WORK REQUIRED.
Repeat everything from the line containing "Given: Delete the 20 to 50 price markup row" down to the line containing "(x=172, y=418)", both included, and leave the pictures out of your answer.

+++ INFORMATION SHOWN +++

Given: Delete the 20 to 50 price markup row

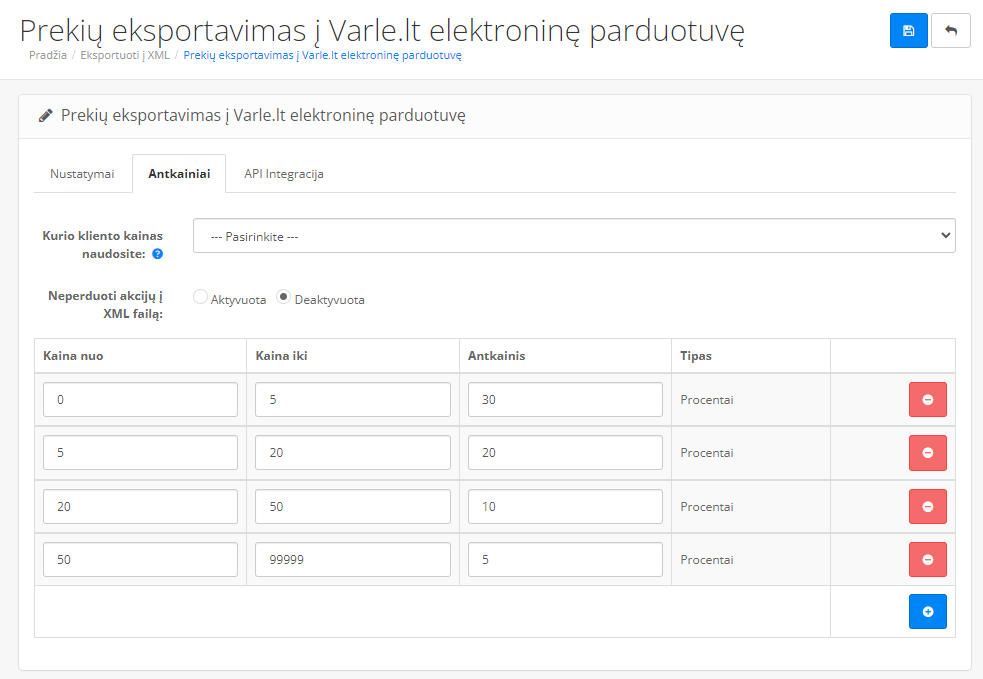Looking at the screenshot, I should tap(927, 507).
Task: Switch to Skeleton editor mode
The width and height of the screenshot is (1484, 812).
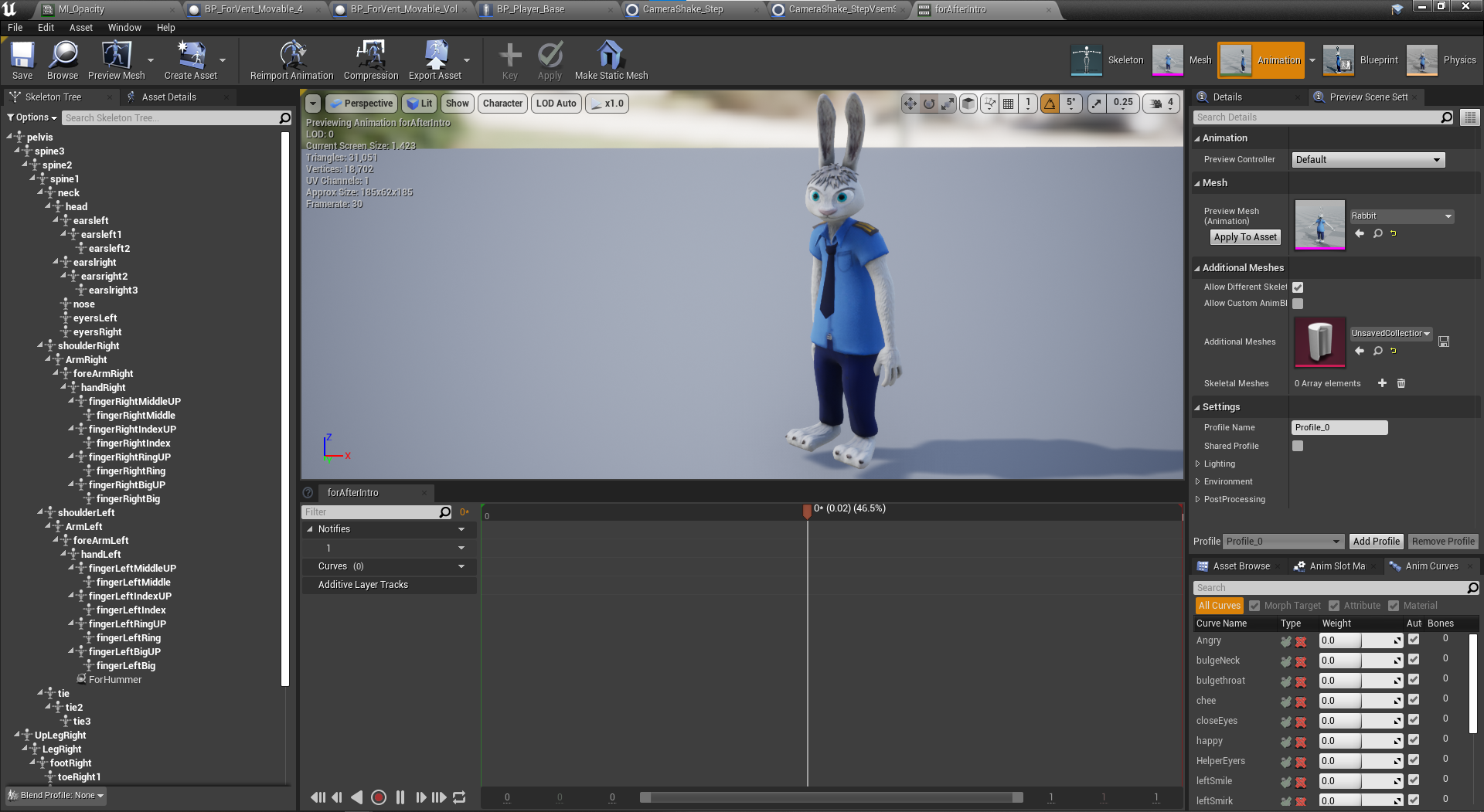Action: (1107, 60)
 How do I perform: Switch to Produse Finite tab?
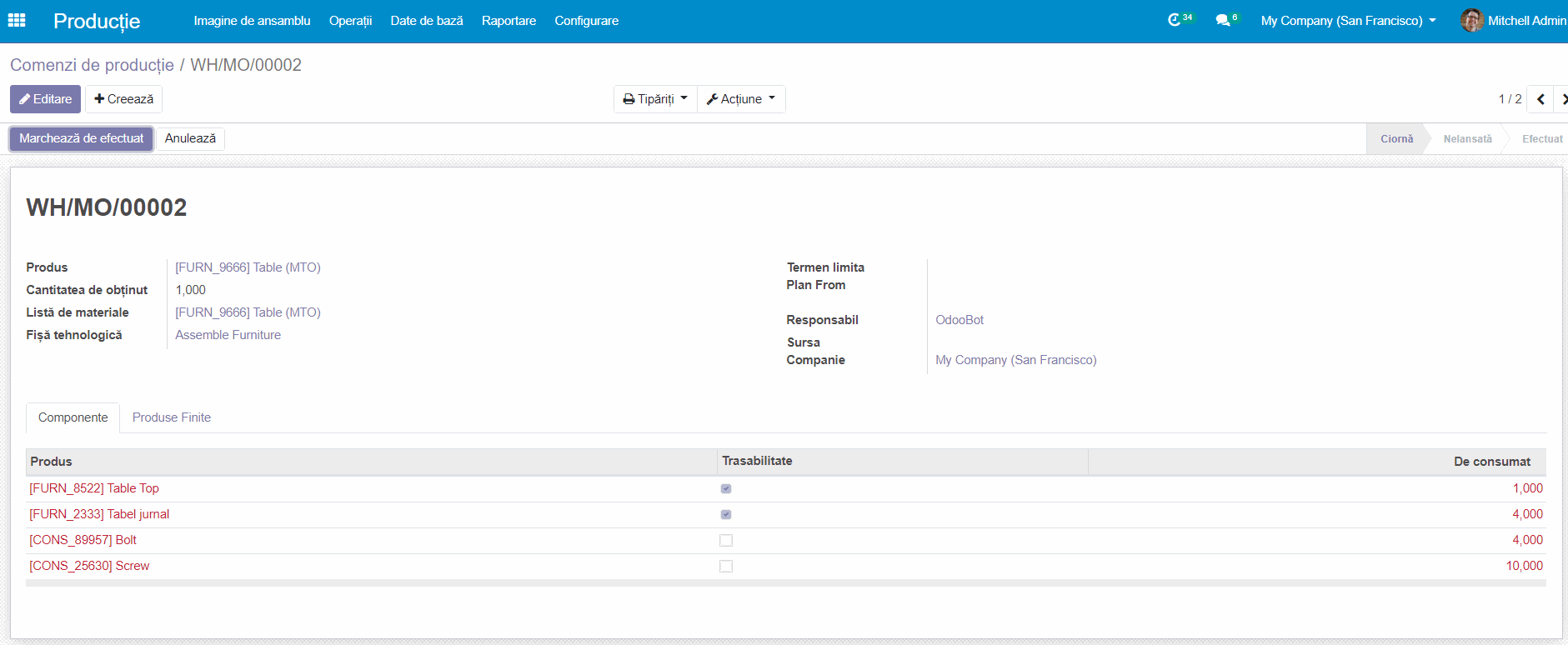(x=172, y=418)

+++
+++ INFORMATION SHOWN +++

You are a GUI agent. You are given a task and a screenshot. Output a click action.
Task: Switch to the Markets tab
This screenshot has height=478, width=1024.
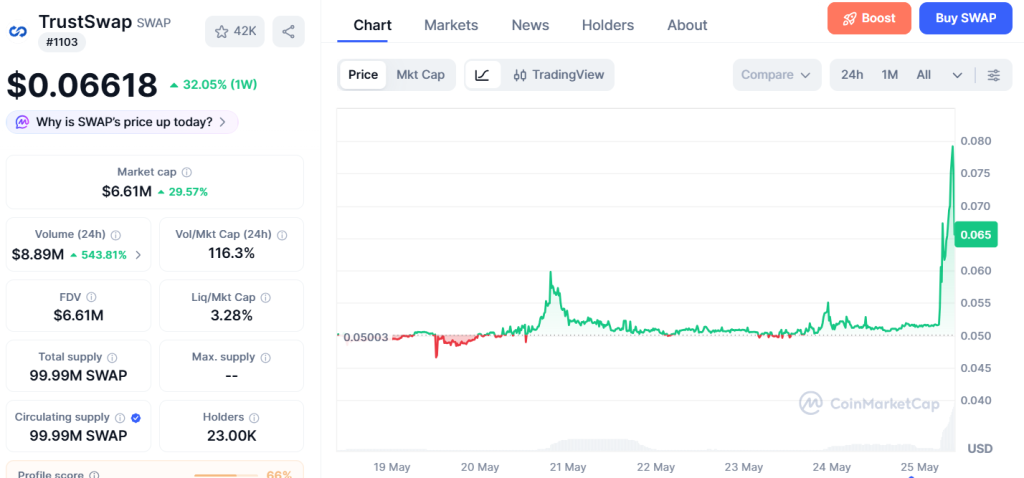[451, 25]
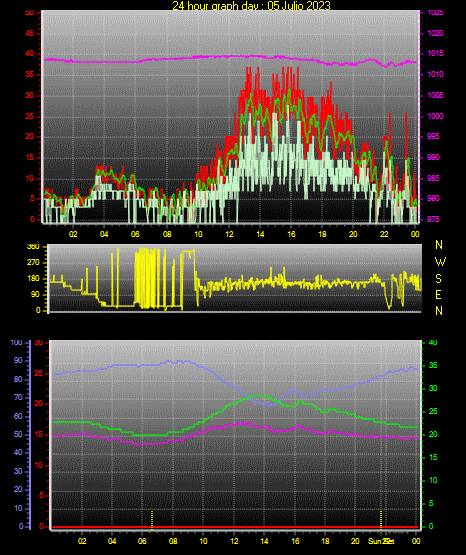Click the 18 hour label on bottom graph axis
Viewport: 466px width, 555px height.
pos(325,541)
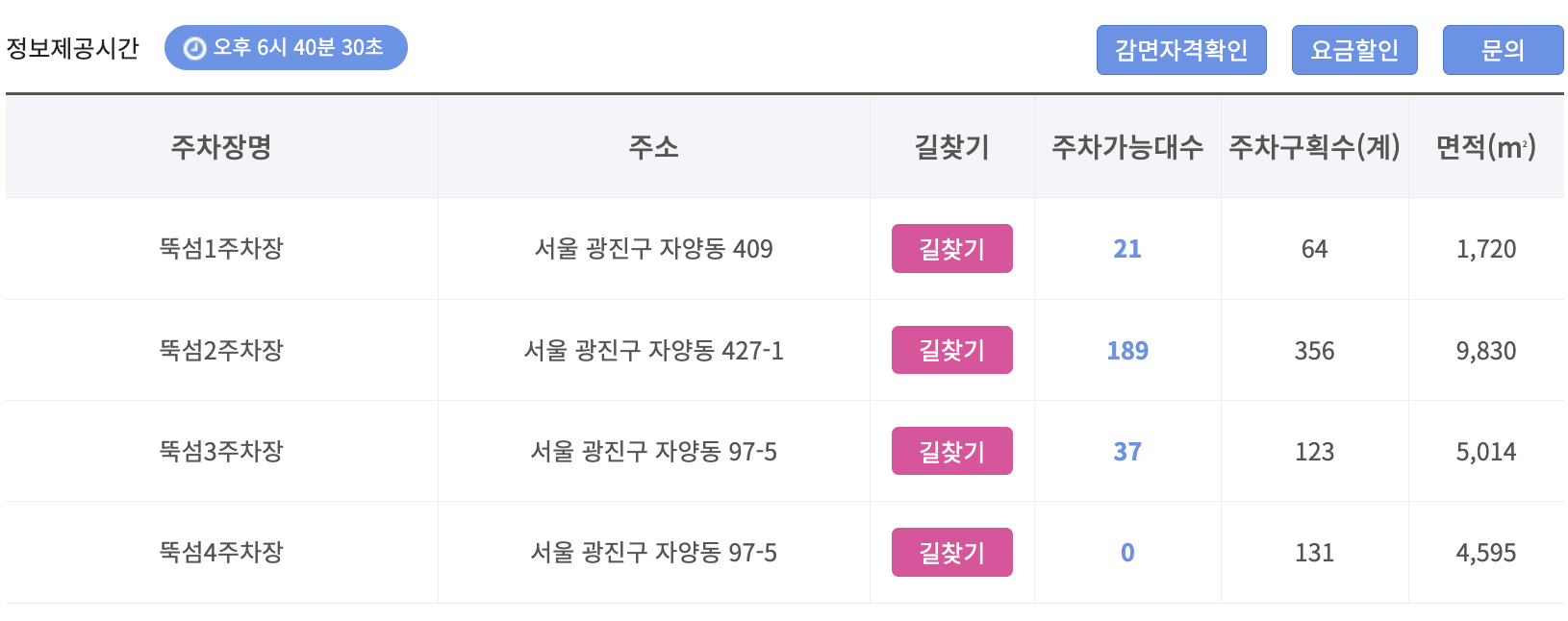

+++

WORKED ANSWER.
Given: Delete the 20 to 50 price markup row

Looking at the screenshot, I should tap(927, 507).
Task: Switch to Skeleton editor mode
The width and height of the screenshot is (1484, 812).
Action: (1107, 60)
 How do I perform: Switch to Produse Finite tab?
(x=172, y=418)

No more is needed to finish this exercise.